*** Opening MATERIAL SUPPLIED ***
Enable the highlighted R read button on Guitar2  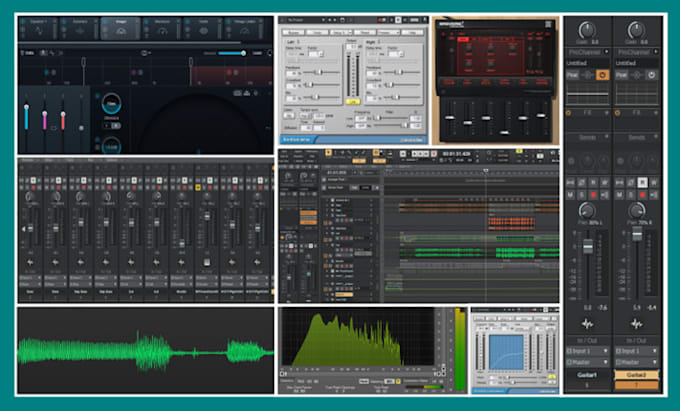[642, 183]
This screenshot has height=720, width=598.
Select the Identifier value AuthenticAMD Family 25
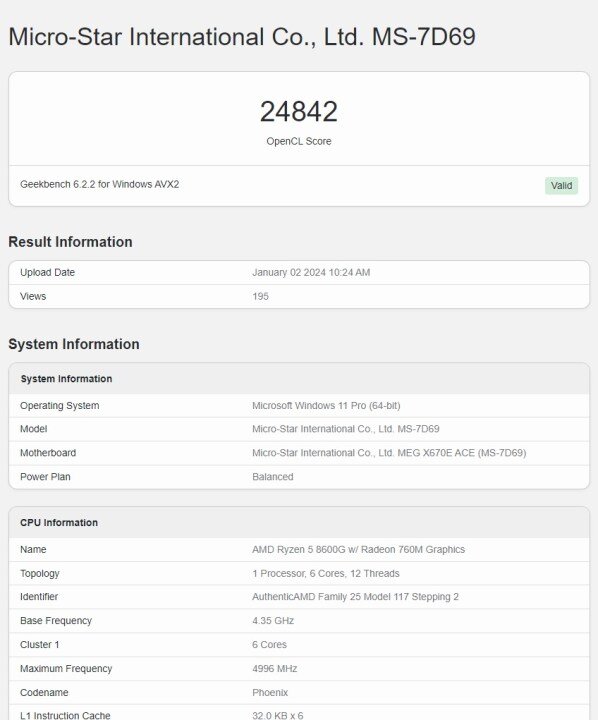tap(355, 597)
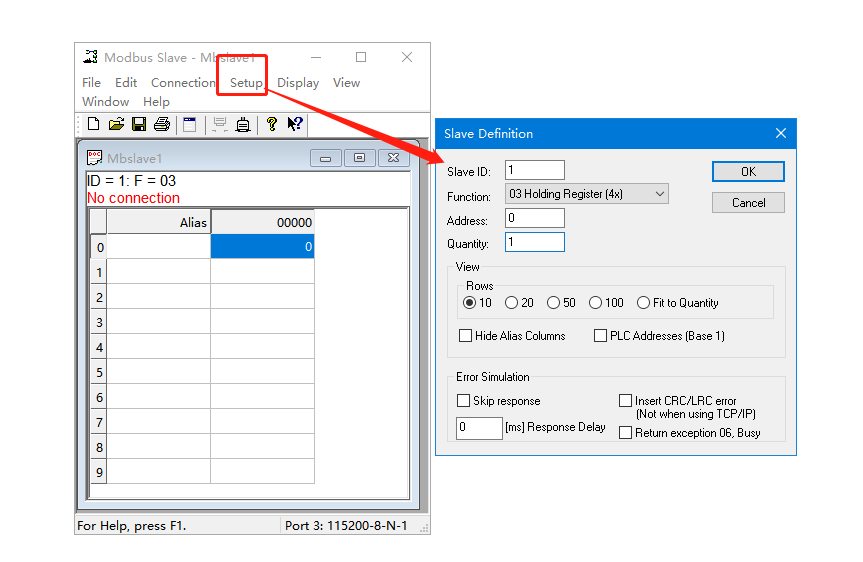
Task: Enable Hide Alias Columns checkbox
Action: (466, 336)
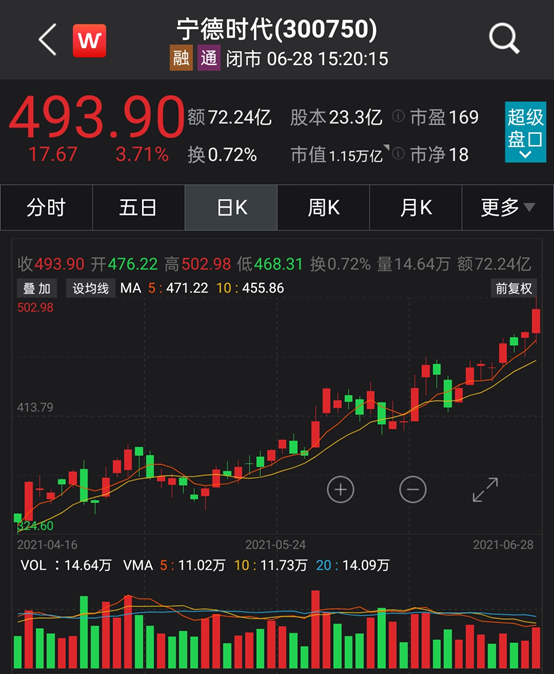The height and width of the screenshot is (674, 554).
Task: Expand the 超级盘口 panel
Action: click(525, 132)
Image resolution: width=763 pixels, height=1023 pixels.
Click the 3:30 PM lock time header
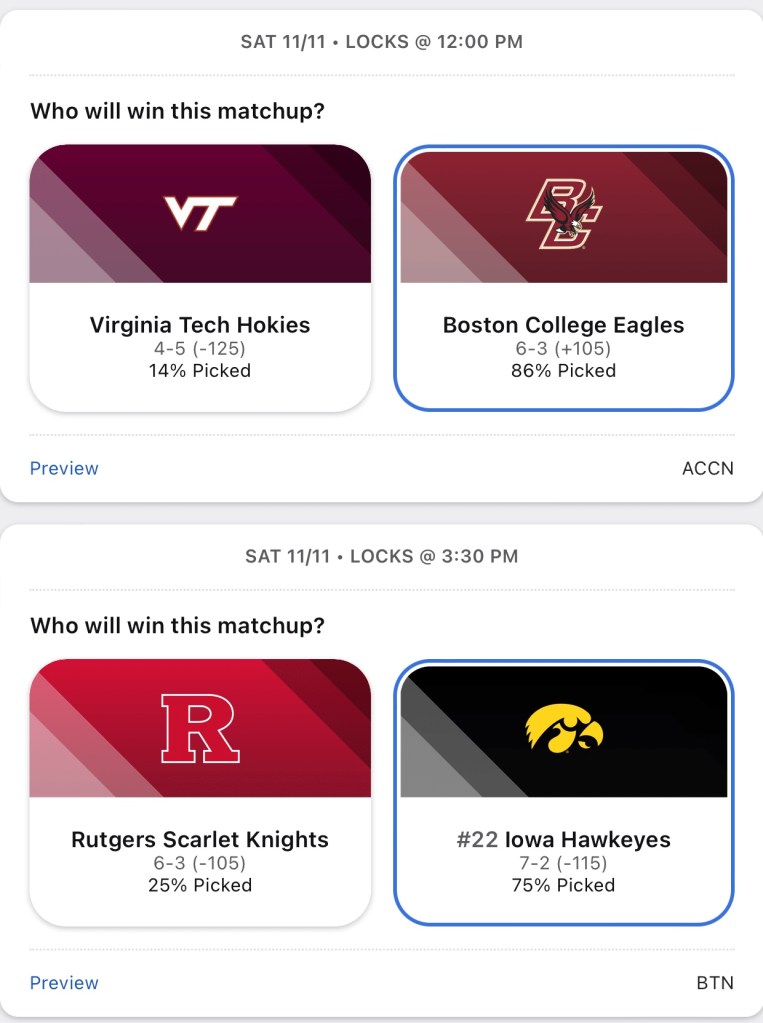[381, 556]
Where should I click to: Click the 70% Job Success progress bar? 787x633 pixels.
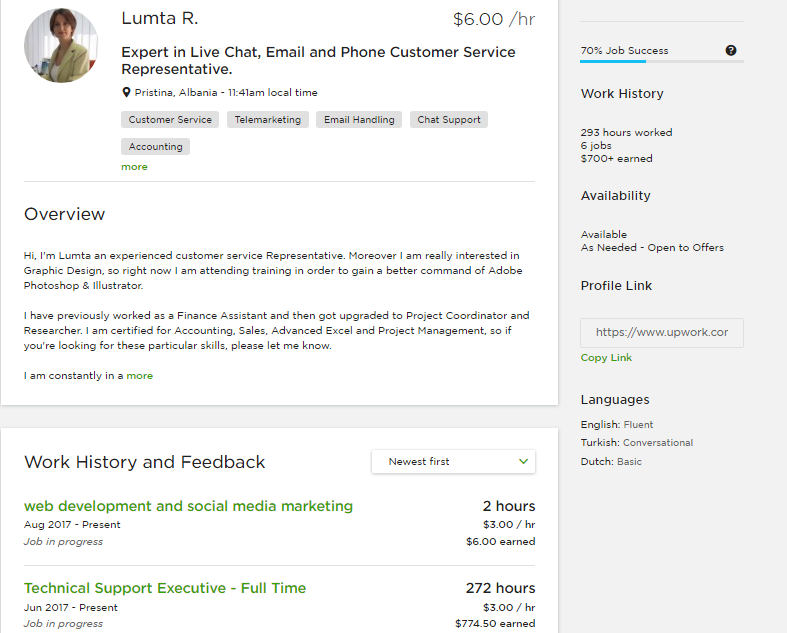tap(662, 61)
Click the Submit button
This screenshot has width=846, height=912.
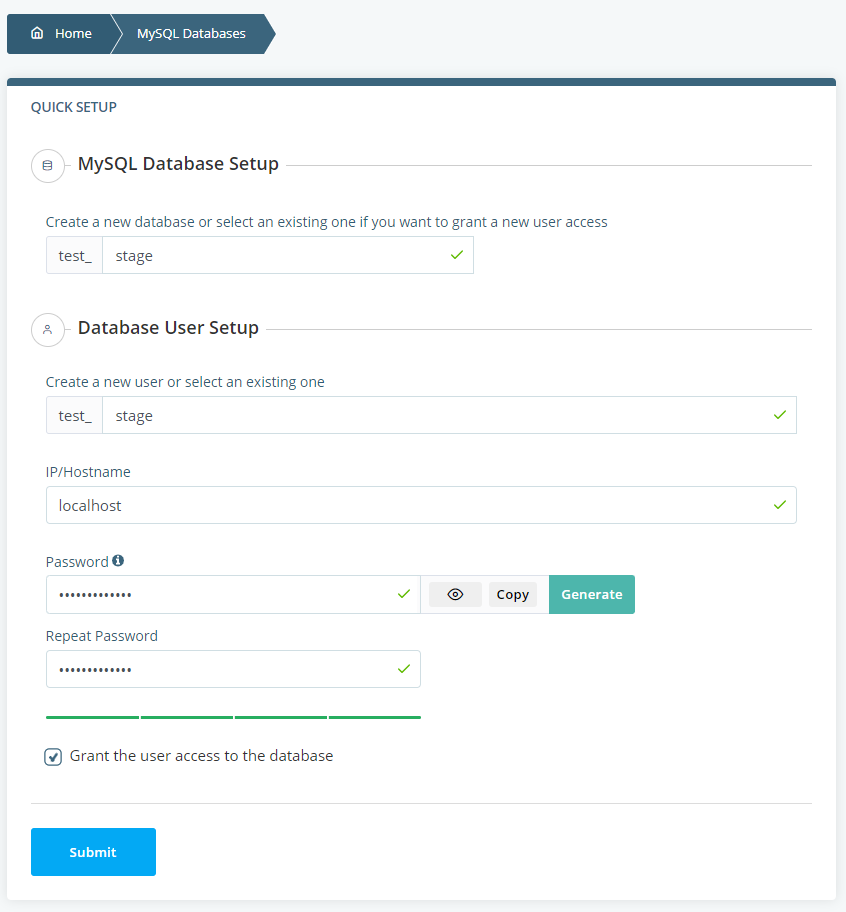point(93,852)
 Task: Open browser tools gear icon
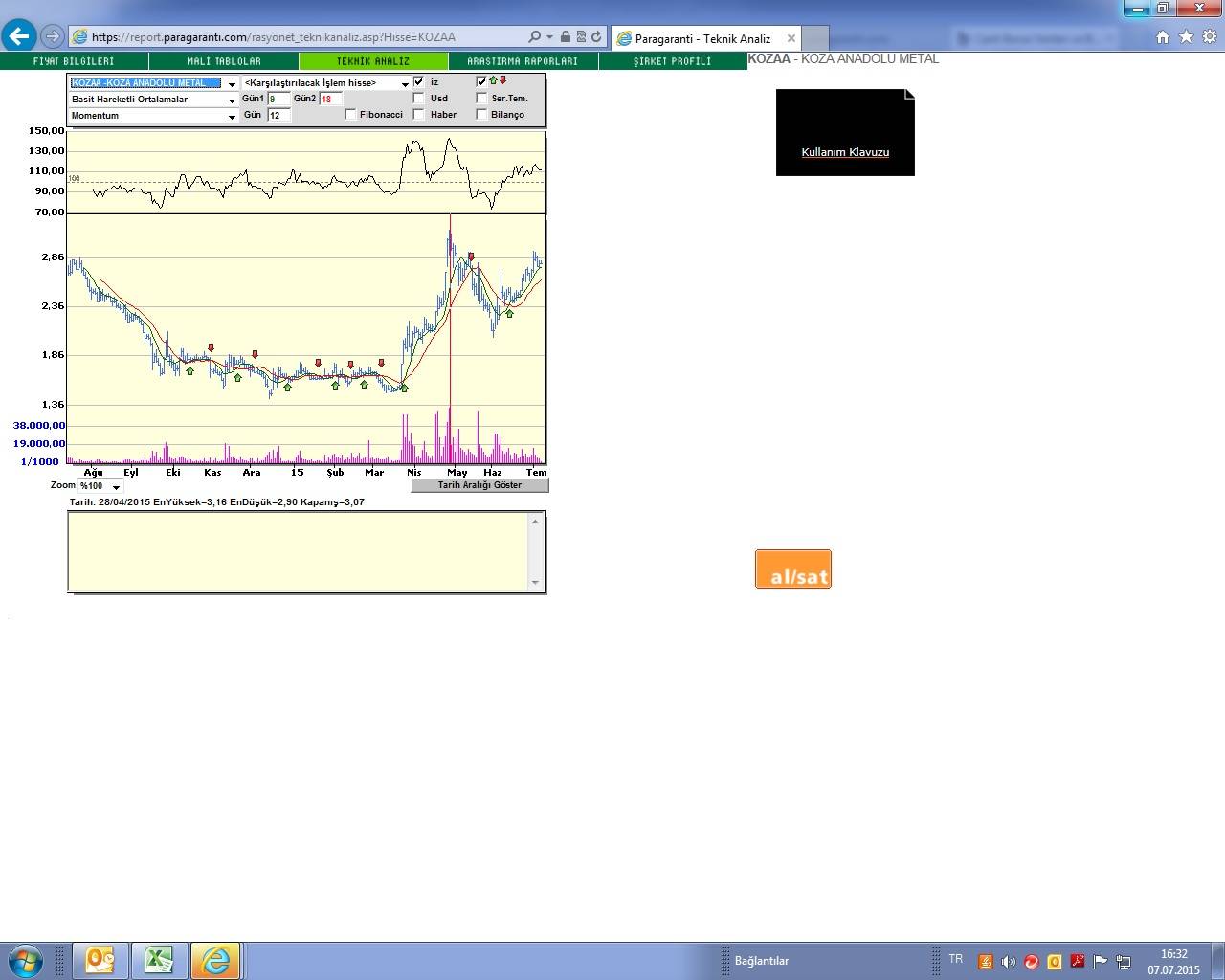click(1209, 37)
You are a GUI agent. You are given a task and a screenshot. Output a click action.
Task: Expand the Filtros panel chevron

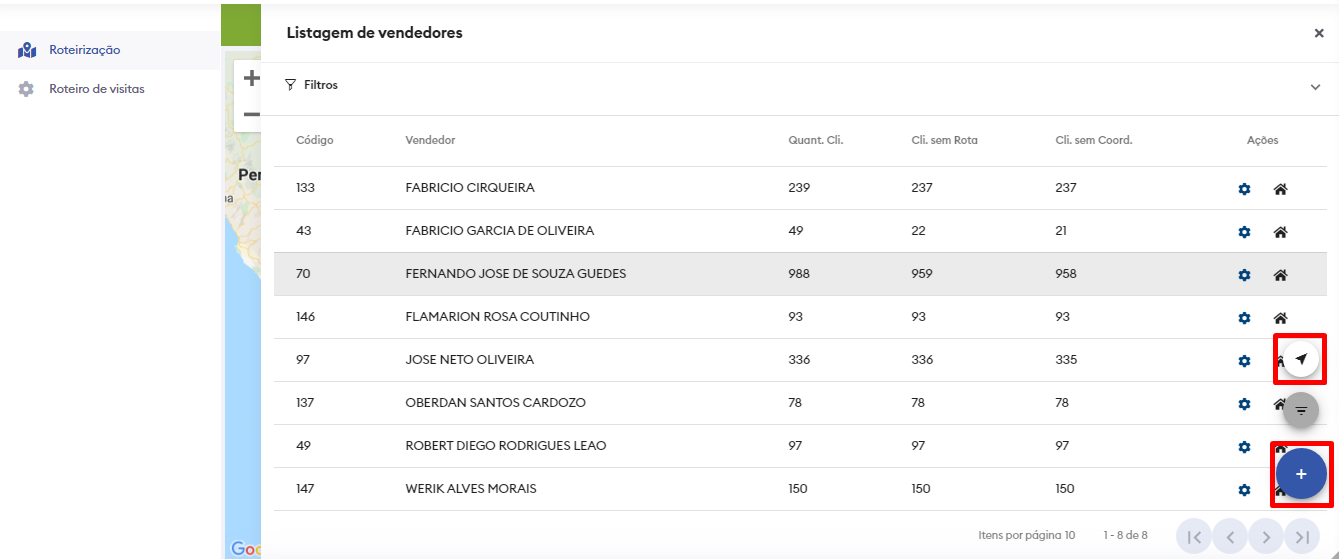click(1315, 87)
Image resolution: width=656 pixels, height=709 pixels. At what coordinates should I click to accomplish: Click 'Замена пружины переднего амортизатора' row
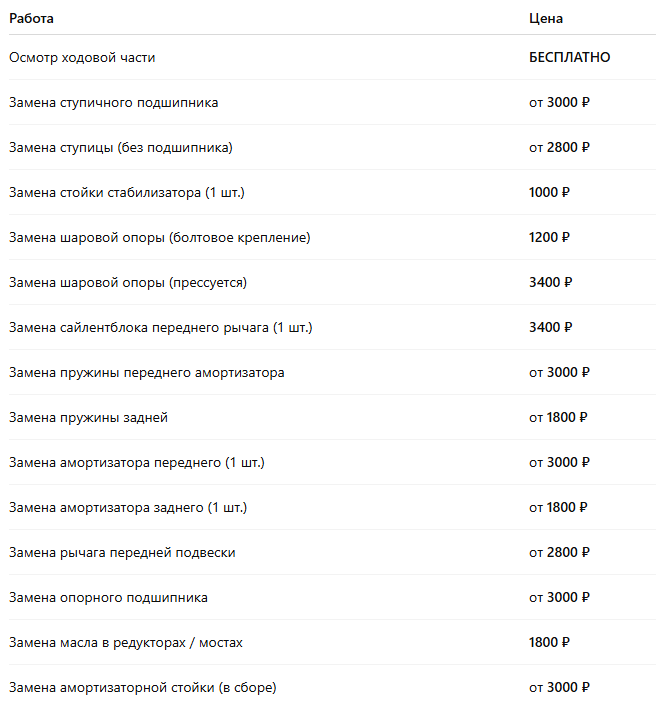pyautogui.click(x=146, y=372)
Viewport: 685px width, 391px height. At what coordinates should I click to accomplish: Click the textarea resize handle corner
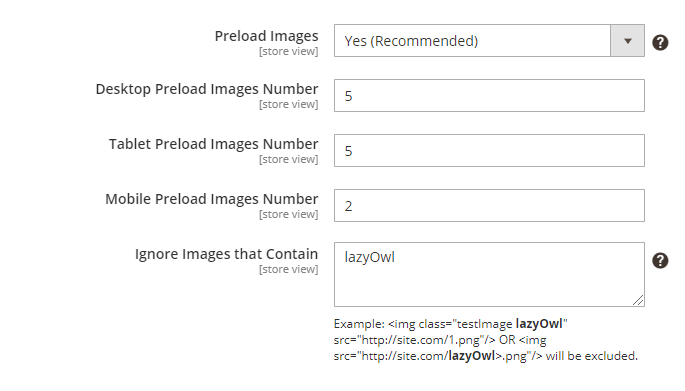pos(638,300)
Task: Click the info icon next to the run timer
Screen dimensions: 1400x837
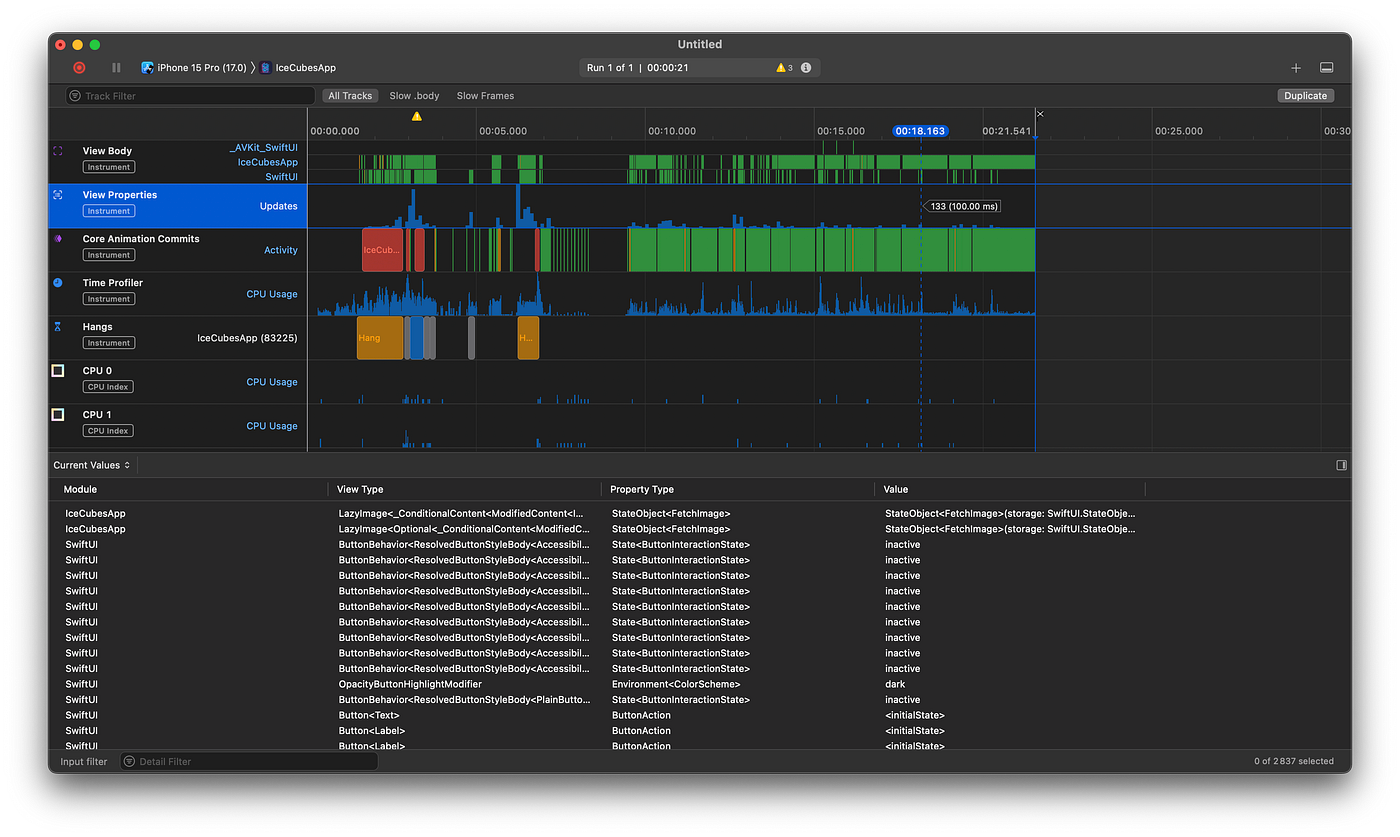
*** Closing MATERIAL SUPPLIED ***
AIM OF THE EXERCISE
An exact restatement is expected of the lines from the line containing "Click the Submit button" to the end of the data above, pictures excluded.

ANSWER BELOW
Click the Submit button
This screenshot has width=846, height=912.
point(93,852)
 Task: Open browser tools gear icon
click(1209, 37)
You are a GUI agent. You are given a task and a screenshot. Output a click action.
Task: Expand the Filtros panel chevron

click(1315, 87)
Image resolution: width=656 pixels, height=709 pixels. At what coordinates should I click to accomplish: Click 'Замена пружины переднего амортизатора' row
pyautogui.click(x=146, y=372)
Viewport: 685px width, 391px height. At what coordinates should I click to accomplish: Click the textarea resize handle corner
pos(638,300)
Task: Click the info icon next to the run timer
Screen dimensions: 1400x837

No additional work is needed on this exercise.